Pharma companies are forced to invest in new technologies to stay afloat in their business. Managing cold storage facilities is very resource-intensive and not budgetfriendly, some of the products must be stored at a very low temperature to ensure that the potency and formulation remain intact. This would need pharmaceutical supply chains equipped with specialized reefer containers for movement and the use of cold storage facilities for storage adds additional cost.
The task of bringing medicines to market is a race against time. Since the onset of the pandemic, the cold storage demand from pharma companies has increased, also flexible cold storage facilities are required now to meet the vaccine demands without any excess or wastage of vaccines. Unlike drugs, all vaccines need to be transported at cold temperatures between 2 and 8 degrees Celsius and many vaccines lose potency when exposed to higher temperatures.
Therefore, technology investment now is key to be successful and it also enables to be prepared for the future disruptions
COMPLIANCE & REGULATION - CHOOSING THE RIGHT SERVICE PROVIDER
It requires a strategic approach to tackle the logistics issues like prioritizing, monitoring, minimizing, and controlling logistics risks, and its imperative that pharma companies shift the logistics cost to “Supply Chain as a Service (ScaaS)”.
Due to increasing regulation and compliance requirements, the pharma industry is going through an enormous change and it needs a good service provider who can understand the pharma ecosystem. It requires a service provider who can respond to demand, provide multimodal options, cost-effective riskbased models, provide flexibility, visibility, and transparency.

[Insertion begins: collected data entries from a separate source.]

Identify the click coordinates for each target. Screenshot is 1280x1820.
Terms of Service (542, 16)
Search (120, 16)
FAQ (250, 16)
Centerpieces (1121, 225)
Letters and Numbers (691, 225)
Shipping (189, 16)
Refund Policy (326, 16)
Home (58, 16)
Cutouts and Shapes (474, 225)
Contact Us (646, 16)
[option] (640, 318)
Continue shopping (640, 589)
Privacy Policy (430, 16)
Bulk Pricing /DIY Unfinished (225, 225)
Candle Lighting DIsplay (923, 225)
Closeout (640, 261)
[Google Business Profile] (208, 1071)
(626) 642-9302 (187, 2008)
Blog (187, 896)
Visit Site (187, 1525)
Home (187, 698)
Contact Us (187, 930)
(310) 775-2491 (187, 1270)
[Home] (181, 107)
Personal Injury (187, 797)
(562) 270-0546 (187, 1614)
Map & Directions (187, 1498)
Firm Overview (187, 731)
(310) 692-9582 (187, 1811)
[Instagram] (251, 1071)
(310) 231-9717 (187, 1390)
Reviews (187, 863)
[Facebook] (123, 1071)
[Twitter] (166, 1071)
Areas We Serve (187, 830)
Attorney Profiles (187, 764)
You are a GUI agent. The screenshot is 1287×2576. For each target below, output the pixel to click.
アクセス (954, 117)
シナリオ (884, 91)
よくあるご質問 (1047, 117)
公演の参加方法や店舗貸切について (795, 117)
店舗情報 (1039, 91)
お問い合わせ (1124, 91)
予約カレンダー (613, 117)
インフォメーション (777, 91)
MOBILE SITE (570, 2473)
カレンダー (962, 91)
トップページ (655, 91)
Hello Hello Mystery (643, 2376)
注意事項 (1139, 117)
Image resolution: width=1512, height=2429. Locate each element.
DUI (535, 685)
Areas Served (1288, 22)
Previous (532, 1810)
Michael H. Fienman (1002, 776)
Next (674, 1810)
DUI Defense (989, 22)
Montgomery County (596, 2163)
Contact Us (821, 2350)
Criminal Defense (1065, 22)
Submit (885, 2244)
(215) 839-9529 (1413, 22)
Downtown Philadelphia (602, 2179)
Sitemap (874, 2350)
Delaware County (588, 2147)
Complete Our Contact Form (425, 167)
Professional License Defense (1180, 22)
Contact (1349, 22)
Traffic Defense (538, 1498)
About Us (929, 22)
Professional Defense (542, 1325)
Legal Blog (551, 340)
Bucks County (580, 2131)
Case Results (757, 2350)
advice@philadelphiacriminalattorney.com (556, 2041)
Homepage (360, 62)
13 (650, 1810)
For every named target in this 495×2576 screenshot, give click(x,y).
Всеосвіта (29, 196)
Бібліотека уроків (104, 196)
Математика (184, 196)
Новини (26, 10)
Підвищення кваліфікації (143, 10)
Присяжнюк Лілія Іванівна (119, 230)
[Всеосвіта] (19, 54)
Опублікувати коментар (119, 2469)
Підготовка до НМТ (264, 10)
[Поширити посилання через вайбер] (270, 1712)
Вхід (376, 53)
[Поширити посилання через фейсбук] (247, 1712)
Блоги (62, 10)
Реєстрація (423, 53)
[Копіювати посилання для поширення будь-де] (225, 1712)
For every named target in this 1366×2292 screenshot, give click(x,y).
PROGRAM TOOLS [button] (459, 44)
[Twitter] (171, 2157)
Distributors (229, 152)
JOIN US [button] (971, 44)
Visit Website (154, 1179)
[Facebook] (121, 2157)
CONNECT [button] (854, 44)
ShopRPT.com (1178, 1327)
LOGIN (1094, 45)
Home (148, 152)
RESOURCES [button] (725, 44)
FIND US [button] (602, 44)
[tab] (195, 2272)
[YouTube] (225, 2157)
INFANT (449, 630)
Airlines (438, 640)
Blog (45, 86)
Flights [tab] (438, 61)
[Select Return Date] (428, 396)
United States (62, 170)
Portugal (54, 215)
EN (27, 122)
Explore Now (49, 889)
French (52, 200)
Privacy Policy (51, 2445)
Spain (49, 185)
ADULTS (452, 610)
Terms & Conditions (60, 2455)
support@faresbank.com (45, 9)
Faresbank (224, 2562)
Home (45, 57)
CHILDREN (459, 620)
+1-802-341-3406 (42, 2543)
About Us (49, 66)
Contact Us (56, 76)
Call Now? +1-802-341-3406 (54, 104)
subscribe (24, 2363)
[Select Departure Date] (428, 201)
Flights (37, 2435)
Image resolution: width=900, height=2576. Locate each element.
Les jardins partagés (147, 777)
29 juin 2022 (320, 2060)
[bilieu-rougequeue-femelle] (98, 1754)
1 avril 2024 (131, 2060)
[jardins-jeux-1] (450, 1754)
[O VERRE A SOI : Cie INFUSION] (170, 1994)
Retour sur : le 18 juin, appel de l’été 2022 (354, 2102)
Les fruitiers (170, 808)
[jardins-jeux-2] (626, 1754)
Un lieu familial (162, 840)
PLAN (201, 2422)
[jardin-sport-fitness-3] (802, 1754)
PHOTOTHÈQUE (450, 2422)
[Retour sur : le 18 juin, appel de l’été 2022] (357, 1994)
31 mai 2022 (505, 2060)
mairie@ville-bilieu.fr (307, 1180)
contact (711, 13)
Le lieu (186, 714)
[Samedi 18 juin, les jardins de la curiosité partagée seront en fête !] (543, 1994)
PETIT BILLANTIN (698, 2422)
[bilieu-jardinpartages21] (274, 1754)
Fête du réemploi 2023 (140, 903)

The service provider with technical expertise, understanding of the regulation and compliance requirements is the need of the hour. Post pandemic, the traditional way of managing logistics is not going to be sufficient. Only an expert service provider can deliver the plans for the unexpected, reduces waste, cut costs, and can improve delivery times.
Good supply chain management can yield a 25-30% reduction in total supply chain costs. The traditional model is a highly fragmented model and is not going to help anymore as it will increase the cost further. Most global companies are now investing in an ecosystem internally to handle the complex requirements of pharmaceutical companies.
Pharma companies should have a holistic approach in identifying the service partner rather than comparing on a transactional basis.
An expert service provider who follows and deliver “Supply chain as a service” (ScaaS) offers companies end to end supply chain solutions & services from strategy to product delivery and in turn frees up the valuable company time to focus on customers and new product development and allows the company to focus on their core competence area.
Pharma companies that leverage the Supply chain as a service can quickly improve their commercial position by utilizing a lower and variable cost structure. Pharma companies can scale up their service that provides a competitive advantage in both the short and long term.
New software technologies, innovations, and digitization by the expert service providers help the pharma companies to meet their end-to-end operations, bridges the gap, and provides visibility and transparency with real-time information.
In the shorter run, choosing an expert service provider may cost more for the pharma companies but in the long run, it brings enormous value to the table and builds sustainability, and gives a competitive advantage for them.